‘Me Before We: Pathways to Forgiveness’ - Dr Sue Morrison
/Start Close In by David Whyte
Start close in,
don’t take the second step
or the third,
start with the first
thing
close in,
the step
you don’t want to take.
Start with
the ground
you know,
the pale ground
beneath your feet,
your own
way to begin
the conversation.
Start with your own
question,
give up on other
people’s questions,
don’t let them
smother something
simple.
To hear
another’s voice,
follow
your own voice,
wait until
that voice
becomes an
intimate
private ear
that can
really listen
to another.
Start right now
take a small step
you can call your own
don’t follow
someone else’s
heroics, be humble
and focused,
start close in,
don’t mistake
that other
for your own.
Start close in,
don’t take
the second step
or the third,
start with the first
thing
close in,
the step
you don’t want to take.
Music:
Filled with Loving Kindness
We Begin Again in Love
Message
A few weeks ago I was listening to Thought for the Day on Radio 4. The speaker, I think, was an Anglican minister, who asked: "Who owns forgiveness?" It seems like a simple question, but as she unpacked it, I realized how profound and challenging it really is.

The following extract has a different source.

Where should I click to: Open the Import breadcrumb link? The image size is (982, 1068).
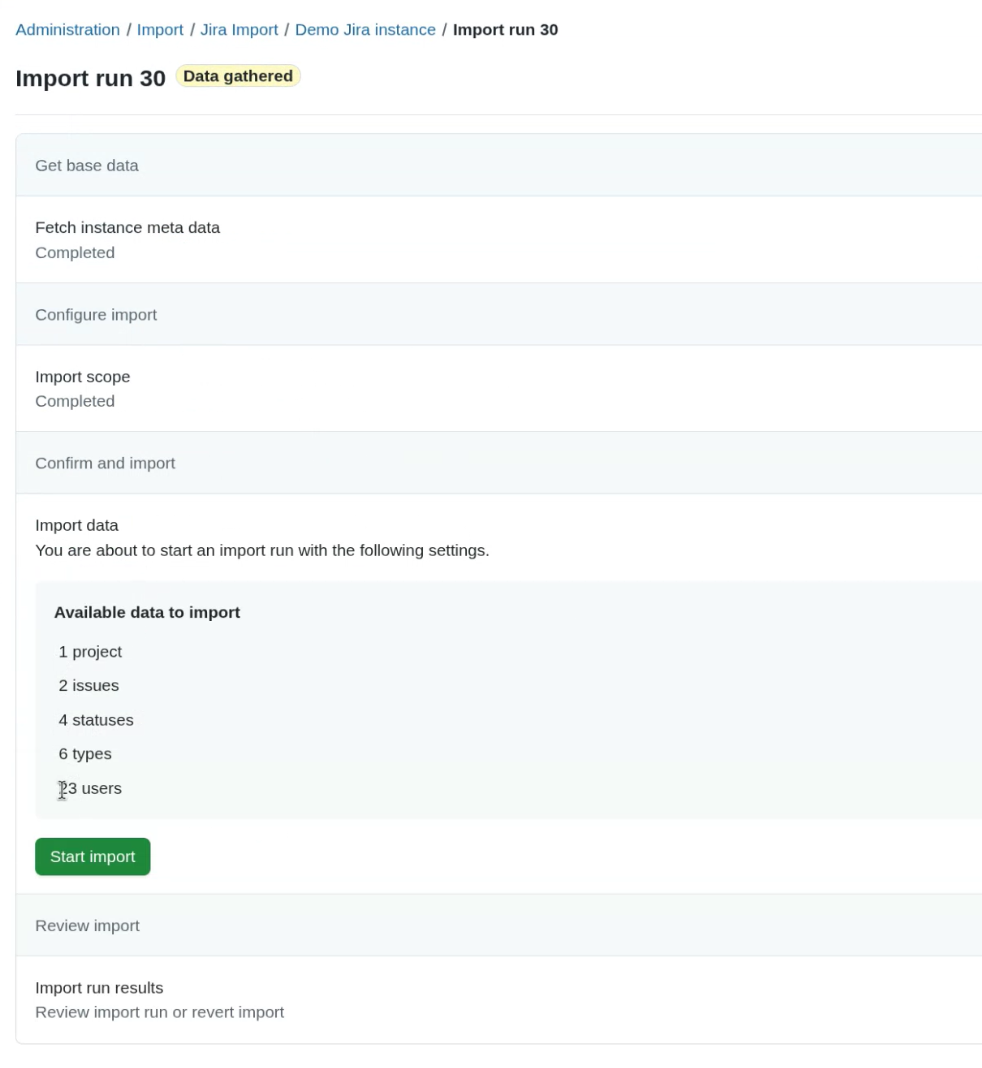point(160,29)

She was reflecting on the aftermath of the 3 young girls murdered in Southport last year. She made a point that felt both obvious and somehow extraordinary: forgiveness is not ours to give on behalf of someone else. We cannot forgive on behalf of those who have been harmed. That belongs to those who experienced the abuse or the violation or the loss. The right to forgive belongs to those who have directly suffered.
This reminded me of something I've come across before called the Forgiveness Project, started by Marina Cantacuzino, which emphasizes that forgiveness is not a simple "I forgive you" uttered once and done. Rather, it's a process, sometimes a long and winding one, where we don't always know exactly where we are along the path. It unfolds in its own time.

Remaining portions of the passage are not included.